The next morning we had breakfast at one of the little cafes on the lake side and explored the Old Town, including the museums & Ali Pasha’s mosque, which were free to enter as it was outside of tourist season. Being in Greece during the winter would positively affect our whole time in Greece. Later in the day, we took a boat across the lake to Ioannina Island to the ancient home of Ali Pasha, an Albanina Ottoman ruler who eventually died on Ioannina Island. We finished the day back at Zaïpe for dinner. The whole day, including breakfast and dinner cost us just €60 (a little over our €50 per day budget, but totally worth it). We would highly recommend a visit to Ioannina if you are driving through Greece. We’ll definitely be back one day.

** Records supplied **
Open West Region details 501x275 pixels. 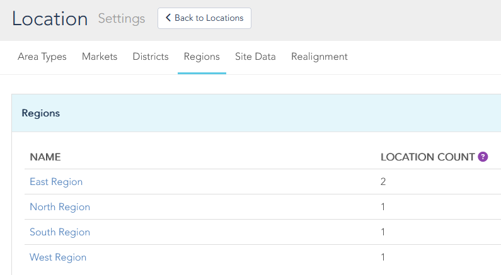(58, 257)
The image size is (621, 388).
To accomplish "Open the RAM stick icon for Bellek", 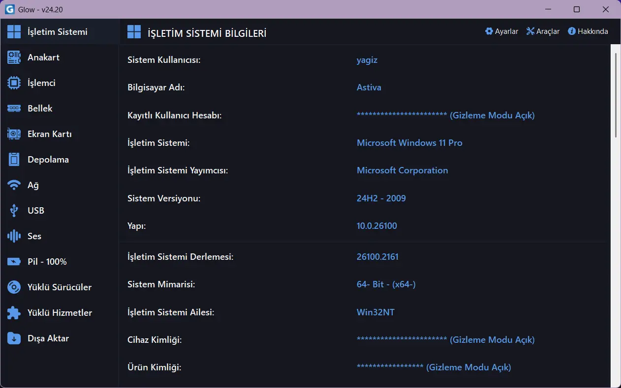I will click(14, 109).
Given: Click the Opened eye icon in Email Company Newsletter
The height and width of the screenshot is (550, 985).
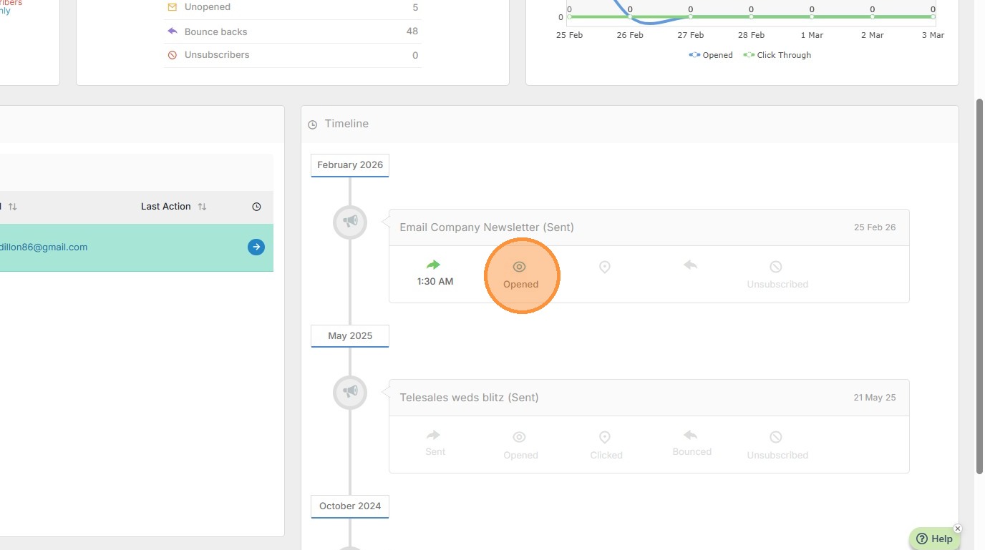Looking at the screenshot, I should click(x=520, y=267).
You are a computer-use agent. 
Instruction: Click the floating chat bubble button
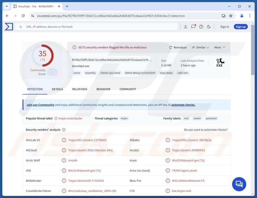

** Written exercise 1 **
In the travel passage about Ioannina, how much did the whole day cost, including breakfast and dinner?
** Written exercise 2 **
Print the records exactly, starting at the line that contains "You are a computer-use agent." and ending at the end of the records, both ends included. Leave out the pictures.

** Written reply 1 **
€60

** Written reply 2 **
You are a computer-use agent. 
Instruction: Click the floating chat bubble button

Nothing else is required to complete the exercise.